# Pirated copy of GTA: San Andreas for android keeps crashing.



## Deleted User (Jul 11, 2015)

This is pissing me off. I'm at snail trail and it crashes as soon as the train gets to the station.
It's not my phone. It runs good, it just crashes... It crashes like a freight train...


----------



## Jhyrachy (Jul 11, 2015)

Maybe... buy it?

Patches and crack may alter fundamental part of the code and lead to crash and more.


----------



## Deleted User (Jul 11, 2015)

Jhyrachy said:


> Maybe... buy it?
> 
> Patches and crack may alter fundamental part of the code and lead to crash and more.


Yeah, But, what if it isn't? I guess i gotta pay...


----------



## WiiCube_2013 (Jul 11, 2015)

The game's pretty cheap on 360 so I'd guess on Android is even more. If you like it show your support!


----------



## Jhyrachy (Jul 11, 2015)

Nintendo Fanboy said:


> Yeah, But, what if it isn't? I guess i gotta pay...


You can try a different pirated version, if this do not solve the bug, i have no idea then


----------



## Deleted User (Jul 11, 2015)

Jhyrachy said:


> You can try a different pirated version, if this do not solve the bug, i have no idea then


Most of the other ones are fakes and require "Muziwan" or something, I tried, took six hours just to watch it fail... I guess I should be happy for finding a LEGIT copy.


----------



## osm70 (Jul 11, 2015)

Buying it probably won't help. Most of the time you don't even need to crack apps. They are 1:1 copies.

• **Provided data**
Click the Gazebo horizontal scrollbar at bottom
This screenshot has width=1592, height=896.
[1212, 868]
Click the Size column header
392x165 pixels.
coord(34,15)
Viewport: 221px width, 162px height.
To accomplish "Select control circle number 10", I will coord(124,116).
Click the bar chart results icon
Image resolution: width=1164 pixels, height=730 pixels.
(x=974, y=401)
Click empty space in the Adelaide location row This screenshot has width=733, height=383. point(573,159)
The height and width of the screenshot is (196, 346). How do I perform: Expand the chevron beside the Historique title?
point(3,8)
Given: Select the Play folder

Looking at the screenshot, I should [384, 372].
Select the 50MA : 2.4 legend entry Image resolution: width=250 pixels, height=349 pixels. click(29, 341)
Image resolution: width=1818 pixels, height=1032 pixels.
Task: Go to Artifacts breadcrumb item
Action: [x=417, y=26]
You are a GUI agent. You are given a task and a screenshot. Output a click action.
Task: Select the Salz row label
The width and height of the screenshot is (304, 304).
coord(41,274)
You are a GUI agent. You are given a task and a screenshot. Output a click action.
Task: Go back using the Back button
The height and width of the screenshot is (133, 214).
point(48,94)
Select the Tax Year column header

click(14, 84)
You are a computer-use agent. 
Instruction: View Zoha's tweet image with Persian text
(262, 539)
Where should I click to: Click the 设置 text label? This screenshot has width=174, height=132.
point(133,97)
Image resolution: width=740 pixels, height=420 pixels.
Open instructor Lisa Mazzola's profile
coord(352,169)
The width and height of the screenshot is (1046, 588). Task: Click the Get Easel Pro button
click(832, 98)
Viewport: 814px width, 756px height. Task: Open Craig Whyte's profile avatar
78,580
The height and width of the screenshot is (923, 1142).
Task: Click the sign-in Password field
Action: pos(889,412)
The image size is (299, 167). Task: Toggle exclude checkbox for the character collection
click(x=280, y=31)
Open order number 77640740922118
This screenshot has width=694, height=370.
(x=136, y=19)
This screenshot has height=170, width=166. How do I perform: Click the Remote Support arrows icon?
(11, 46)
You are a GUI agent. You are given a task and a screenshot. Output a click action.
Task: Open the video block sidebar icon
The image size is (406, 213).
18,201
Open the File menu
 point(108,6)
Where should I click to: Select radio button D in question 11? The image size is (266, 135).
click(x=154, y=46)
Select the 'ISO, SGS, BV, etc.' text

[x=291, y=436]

• **Task list**
1. For each statement below, decide whether the GTA: San Andreas crash thread supports it. Answer yes or no and quote the deciding words from the thread. (a) The first poster says the game crashes when the train reaches the station. (b) The first poster blames the phone for the crashes. (c) osm70 says buying the game will likely stop the crashes.
2. List every username that appears in a post header in the GTA: San Andreas crash thread, each name once.
3. Carry on the forum thread about the crashing GTA: San Andreas copy, starting after osm70's last post.
The rows have no connection to the forum thread about the crashing GTA: San Andreas copy.

• **Results by task**
1.
(a) Yes: "it crashes as soon as the train gets to the station."
(b) No: "It's not my phone."
(c) No: "Buying it probably won't help."

2. Deleted User, Jhyrachy, WiiCube_2013, osm70

3.
----------



## Jhyrachy (Jul 11, 2015)

osm70 said:


> Buying it probably won't help. Most of the time you don't even need to crack apps. They are 1:1 copies.


Depends of the game

NOVA check Play License, for example


----------



## sweis12 (Jul 23, 2015)

One thing you can do is go to the settings and set the traffic mode to light. I remember when it first came out I had to do that or it would crash. If you want, I bought the legit copy. I can backup my apk and give you my OBB data. It will be the latest version, and 100% stock without patches. You just have to put  the folder in /.android/obb/ and then install the APK file.

If you want the download, PM ME.


----------



## Deleted User (Jul 20, 2016)

sweis12 said:


> One thing you can do is go to the settings and set the traffic mode to light. I remember when it first came out I had to do that or it would crash. If you want, I bought the legit copy. I can backup my apk and give you my OBB data. It will be the latest version, and 100% stock without patches. You just have to put  the folder in /.android/obb/ and then install the APK file.
> 
> If you want the download, PM ME.


Sorry that i didn't reply in for year.
I will pm you.


----------



## Vipera (Jul 20, 2016)

Nintendo Fanboy said:


> Sorry that i didn't reply in for year.
> I will pm you.


Dude...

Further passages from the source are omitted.